Return the full set of entries exactly. Omit none.

Supplied data START

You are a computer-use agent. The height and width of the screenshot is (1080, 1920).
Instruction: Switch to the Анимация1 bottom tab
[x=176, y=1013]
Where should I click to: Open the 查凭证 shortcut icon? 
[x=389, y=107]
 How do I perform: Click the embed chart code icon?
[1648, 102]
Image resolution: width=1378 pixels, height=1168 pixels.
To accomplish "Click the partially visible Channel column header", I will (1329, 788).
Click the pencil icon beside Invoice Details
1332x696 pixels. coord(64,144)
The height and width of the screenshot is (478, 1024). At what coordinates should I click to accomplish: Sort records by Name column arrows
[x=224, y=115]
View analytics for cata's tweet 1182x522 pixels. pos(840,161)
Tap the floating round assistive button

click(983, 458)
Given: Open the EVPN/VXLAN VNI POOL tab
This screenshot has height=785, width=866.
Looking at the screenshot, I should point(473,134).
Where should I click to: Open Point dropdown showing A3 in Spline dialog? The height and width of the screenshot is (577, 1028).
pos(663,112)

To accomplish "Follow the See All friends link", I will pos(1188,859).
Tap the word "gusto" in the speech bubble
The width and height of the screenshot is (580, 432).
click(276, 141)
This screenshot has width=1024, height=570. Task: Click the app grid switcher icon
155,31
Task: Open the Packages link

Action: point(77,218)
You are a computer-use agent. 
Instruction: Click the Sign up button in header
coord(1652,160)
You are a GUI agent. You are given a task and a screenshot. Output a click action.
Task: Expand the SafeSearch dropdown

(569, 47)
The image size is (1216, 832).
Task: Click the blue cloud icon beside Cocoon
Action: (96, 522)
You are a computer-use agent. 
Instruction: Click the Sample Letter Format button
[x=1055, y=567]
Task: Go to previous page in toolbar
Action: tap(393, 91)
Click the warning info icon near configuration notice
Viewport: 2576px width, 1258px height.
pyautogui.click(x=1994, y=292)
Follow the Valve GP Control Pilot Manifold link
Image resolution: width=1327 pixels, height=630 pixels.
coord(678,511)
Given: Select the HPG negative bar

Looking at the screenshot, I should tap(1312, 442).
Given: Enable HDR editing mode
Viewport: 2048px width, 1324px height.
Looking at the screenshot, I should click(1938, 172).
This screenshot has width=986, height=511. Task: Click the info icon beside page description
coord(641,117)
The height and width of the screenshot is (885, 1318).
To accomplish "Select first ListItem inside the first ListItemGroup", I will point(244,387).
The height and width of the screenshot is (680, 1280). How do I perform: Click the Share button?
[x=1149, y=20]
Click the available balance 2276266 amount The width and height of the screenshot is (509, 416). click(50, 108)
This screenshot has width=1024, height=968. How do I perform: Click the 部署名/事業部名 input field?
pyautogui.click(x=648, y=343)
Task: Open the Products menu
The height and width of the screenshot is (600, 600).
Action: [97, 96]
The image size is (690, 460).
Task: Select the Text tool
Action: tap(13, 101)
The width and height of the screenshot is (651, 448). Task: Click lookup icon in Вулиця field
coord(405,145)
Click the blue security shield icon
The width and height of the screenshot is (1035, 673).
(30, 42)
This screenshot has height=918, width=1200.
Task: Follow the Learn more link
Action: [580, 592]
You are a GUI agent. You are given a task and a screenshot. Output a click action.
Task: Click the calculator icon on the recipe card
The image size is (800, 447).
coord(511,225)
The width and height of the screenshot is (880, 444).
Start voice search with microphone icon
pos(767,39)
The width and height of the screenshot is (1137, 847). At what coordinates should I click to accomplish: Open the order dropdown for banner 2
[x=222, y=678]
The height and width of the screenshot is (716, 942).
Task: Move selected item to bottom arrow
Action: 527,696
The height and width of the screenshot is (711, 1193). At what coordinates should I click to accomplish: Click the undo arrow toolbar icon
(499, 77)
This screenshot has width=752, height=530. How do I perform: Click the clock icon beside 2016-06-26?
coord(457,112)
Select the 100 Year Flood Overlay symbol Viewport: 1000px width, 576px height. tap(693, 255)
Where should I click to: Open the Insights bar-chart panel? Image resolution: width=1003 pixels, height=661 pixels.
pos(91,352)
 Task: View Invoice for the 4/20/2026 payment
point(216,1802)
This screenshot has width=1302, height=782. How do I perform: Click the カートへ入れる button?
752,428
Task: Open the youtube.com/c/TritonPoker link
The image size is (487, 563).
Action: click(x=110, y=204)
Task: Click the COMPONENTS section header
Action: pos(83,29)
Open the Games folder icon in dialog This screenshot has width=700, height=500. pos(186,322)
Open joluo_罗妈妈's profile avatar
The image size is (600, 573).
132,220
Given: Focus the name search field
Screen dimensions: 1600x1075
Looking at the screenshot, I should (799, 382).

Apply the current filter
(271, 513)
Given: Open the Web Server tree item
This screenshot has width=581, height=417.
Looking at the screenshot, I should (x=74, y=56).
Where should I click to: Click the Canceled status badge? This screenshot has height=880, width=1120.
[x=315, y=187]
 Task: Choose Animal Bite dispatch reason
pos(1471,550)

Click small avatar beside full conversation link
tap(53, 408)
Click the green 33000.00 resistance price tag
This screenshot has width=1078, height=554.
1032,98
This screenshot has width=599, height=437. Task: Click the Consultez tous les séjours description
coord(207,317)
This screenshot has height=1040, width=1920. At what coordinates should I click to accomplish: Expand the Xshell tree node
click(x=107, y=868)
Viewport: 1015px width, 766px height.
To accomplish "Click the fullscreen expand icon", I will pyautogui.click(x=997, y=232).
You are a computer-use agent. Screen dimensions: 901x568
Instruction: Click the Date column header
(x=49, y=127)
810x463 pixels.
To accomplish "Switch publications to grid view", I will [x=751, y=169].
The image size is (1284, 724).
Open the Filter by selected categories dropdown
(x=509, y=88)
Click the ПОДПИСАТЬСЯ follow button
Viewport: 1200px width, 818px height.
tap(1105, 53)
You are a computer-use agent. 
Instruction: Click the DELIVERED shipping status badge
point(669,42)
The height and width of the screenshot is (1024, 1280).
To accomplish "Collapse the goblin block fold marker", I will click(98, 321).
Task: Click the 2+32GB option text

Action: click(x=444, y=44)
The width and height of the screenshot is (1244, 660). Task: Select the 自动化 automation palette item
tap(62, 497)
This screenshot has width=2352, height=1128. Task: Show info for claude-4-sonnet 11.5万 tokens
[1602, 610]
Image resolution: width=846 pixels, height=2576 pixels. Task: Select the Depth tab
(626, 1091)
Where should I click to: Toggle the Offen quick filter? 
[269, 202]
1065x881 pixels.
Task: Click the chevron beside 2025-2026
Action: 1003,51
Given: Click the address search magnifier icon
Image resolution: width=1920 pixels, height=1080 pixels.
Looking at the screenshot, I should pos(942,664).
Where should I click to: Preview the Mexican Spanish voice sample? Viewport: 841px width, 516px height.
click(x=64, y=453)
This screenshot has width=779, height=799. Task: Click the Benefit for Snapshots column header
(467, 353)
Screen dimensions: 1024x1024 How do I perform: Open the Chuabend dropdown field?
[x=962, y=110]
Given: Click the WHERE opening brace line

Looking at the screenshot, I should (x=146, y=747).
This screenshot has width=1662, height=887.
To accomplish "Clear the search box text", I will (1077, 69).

Supplied data END

Completed task ▸
You are a computer-use agent. The height and width of the screenshot is (1080, 1920).
Instruction: Switch to the Анимация1 bottom tab
[x=176, y=1013]
Where should I click to: Open the 查凭证 shortcut icon? 
[x=389, y=107]
 How do I perform: Click the embed chart code icon?
[1648, 102]
Image resolution: width=1378 pixels, height=1168 pixels.
To accomplish "Click the partially visible Channel column header", I will (1329, 788).
Click the pencil icon beside Invoice Details
1332x696 pixels. coord(64,144)
The height and width of the screenshot is (478, 1024). At what coordinates should I click to accomplish: Sort records by Name column arrows
[x=224, y=115]
View analytics for cata's tweet 1182x522 pixels. pos(840,161)
Tap the floating round assistive button

click(983, 458)
Given: Open the EVPN/VXLAN VNI POOL tab
This screenshot has height=785, width=866.
Looking at the screenshot, I should point(473,134).
Where should I click to: Open Point dropdown showing A3 in Spline dialog? The height and width of the screenshot is (577, 1028).
pos(663,112)

To accomplish "Follow the See All friends link", I will pos(1188,859).
Tap the word "gusto" in the speech bubble
The width and height of the screenshot is (580, 432).
click(276, 141)
This screenshot has width=1024, height=570. Task: Click the app grid switcher icon
155,31
Task: Open the Packages link

Action: point(77,218)
You are a computer-use agent. 
Instruction: Click the Sign up button in header
coord(1652,160)
You are a GUI agent. You are given a task and a screenshot. Output a click action.
Task: Expand the SafeSearch dropdown

(569, 47)
The image size is (1216, 832).
Task: Click the blue cloud icon beside Cocoon
Action: (96, 522)
You are a computer-use agent. 
Instruction: Click the Sample Letter Format button
[x=1055, y=567]
Task: Go to previous page in toolbar
Action: tap(393, 91)
Click the warning info icon near configuration notice
Viewport: 2576px width, 1258px height.
pyautogui.click(x=1994, y=292)
Follow the Valve GP Control Pilot Manifold link
Image resolution: width=1327 pixels, height=630 pixels.
coord(678,511)
Given: Select the HPG negative bar

Looking at the screenshot, I should tap(1312, 442).
Given: Enable HDR editing mode
Viewport: 2048px width, 1324px height.
Looking at the screenshot, I should click(1938, 172).
This screenshot has width=986, height=511. Task: Click the info icon beside page description
coord(641,117)
The height and width of the screenshot is (885, 1318).
To accomplish "Select first ListItem inside the first ListItemGroup", I will point(244,387).
The height and width of the screenshot is (680, 1280). How do I perform: Click the Share button?
[x=1149, y=20]
Click the available balance 2276266 amount The width and height of the screenshot is (509, 416). click(50, 108)
This screenshot has width=1024, height=968. How do I perform: Click the 部署名/事業部名 input field?
pyautogui.click(x=648, y=343)
Task: Open the Products menu
The height and width of the screenshot is (600, 600).
Action: [97, 96]
The image size is (690, 460).
Task: Select the Text tool
Action: tap(13, 101)
The width and height of the screenshot is (651, 448). Task: Click lookup icon in Вулиця field
coord(405,145)
Click the blue security shield icon
The width and height of the screenshot is (1035, 673).
(30, 42)
This screenshot has height=918, width=1200.
Task: Follow the Learn more link
Action: [580, 592]
You are a GUI agent. You are given a task and a screenshot. Output a click action.
Task: Click the calculator icon on the recipe card
The image size is (800, 447).
coord(511,225)
The width and height of the screenshot is (880, 444).
Start voice search with microphone icon
pos(767,39)
The width and height of the screenshot is (1137, 847). At what coordinates should I click to accomplish: Open the order dropdown for banner 2
[x=222, y=678]
The height and width of the screenshot is (716, 942).
Task: Move selected item to bottom arrow
Action: 527,696
The height and width of the screenshot is (711, 1193). At what coordinates should I click to accomplish: Click the undo arrow toolbar icon
(499, 77)
This screenshot has width=752, height=530. How do I perform: Click the clock icon beside 2016-06-26?
coord(457,112)
Select the 100 Year Flood Overlay symbol Viewport: 1000px width, 576px height. tap(693, 255)
Where should I click to: Open the Insights bar-chart panel? Image resolution: width=1003 pixels, height=661 pixels.
pos(91,352)
 Task: View Invoice for the 4/20/2026 payment
point(216,1802)
This screenshot has width=1302, height=782. How do I perform: Click the カートへ入れる button?
752,428
Task: Open the youtube.com/c/TritonPoker link
The image size is (487, 563).
Action: click(x=110, y=204)
Task: Click the COMPONENTS section header
Action: pos(83,29)
Open the Games folder icon in dialog This screenshot has width=700, height=500. pos(186,322)
Open joluo_罗妈妈's profile avatar
The image size is (600, 573).
132,220
Given: Focus the name search field
Screen dimensions: 1600x1075
Looking at the screenshot, I should (799, 382).

Apply the current filter
(271, 513)
Given: Open the Web Server tree item
This screenshot has width=581, height=417.
Looking at the screenshot, I should (x=74, y=56).
Where should I click to: Click the Canceled status badge? This screenshot has height=880, width=1120.
[x=315, y=187]
 Task: Choose Animal Bite dispatch reason
pos(1471,550)

Click small avatar beside full conversation link
tap(53, 408)
Click the green 33000.00 resistance price tag
This screenshot has width=1078, height=554.
1032,98
This screenshot has width=599, height=437. Task: Click the Consultez tous les séjours description
coord(207,317)
This screenshot has height=1040, width=1920. At what coordinates should I click to accomplish: Expand the Xshell tree node
click(x=107, y=868)
Viewport: 1015px width, 766px height.
To accomplish "Click the fullscreen expand icon", I will pyautogui.click(x=997, y=232).
You are a computer-use agent. Screen dimensions: 901x568
Instruction: Click the Date column header
(x=49, y=127)
810x463 pixels.
To accomplish "Switch publications to grid view", I will [x=751, y=169].
The image size is (1284, 724).
Open the Filter by selected categories dropdown
(x=509, y=88)
Click the ПОДПИСАТЬСЯ follow button
Viewport: 1200px width, 818px height.
tap(1105, 53)
You are a computer-use agent. 
Instruction: Click the DELIVERED shipping status badge
point(669,42)
The height and width of the screenshot is (1024, 1280).
To accomplish "Collapse the goblin block fold marker", I will click(98, 321).
Task: Click the 2+32GB option text

Action: click(x=444, y=44)
The width and height of the screenshot is (1244, 660). Task: Select the 自动化 automation palette item
tap(62, 497)
This screenshot has width=2352, height=1128. Task: Show info for claude-4-sonnet 11.5万 tokens
[1602, 610]
Image resolution: width=846 pixels, height=2576 pixels. Task: Select the Depth tab
(626, 1091)
Where should I click to: Toggle the Offen quick filter? 
[269, 202]
1065x881 pixels.
Task: Click the chevron beside 2025-2026
Action: 1003,51
Given: Click the address search magnifier icon
Image resolution: width=1920 pixels, height=1080 pixels.
Looking at the screenshot, I should pos(942,664).
Where should I click to: Preview the Mexican Spanish voice sample? Viewport: 841px width, 516px height.
click(x=64, y=453)
This screenshot has width=779, height=799. Task: Click the Benefit for Snapshots column header
(467, 353)
Screen dimensions: 1024x1024 How do I perform: Open the Chuabend dropdown field?
[x=962, y=110]
Given: Click the WHERE opening brace line

Looking at the screenshot, I should (x=146, y=747).
This screenshot has width=1662, height=887.
To accomplish "Clear the search box text", I will (1077, 69).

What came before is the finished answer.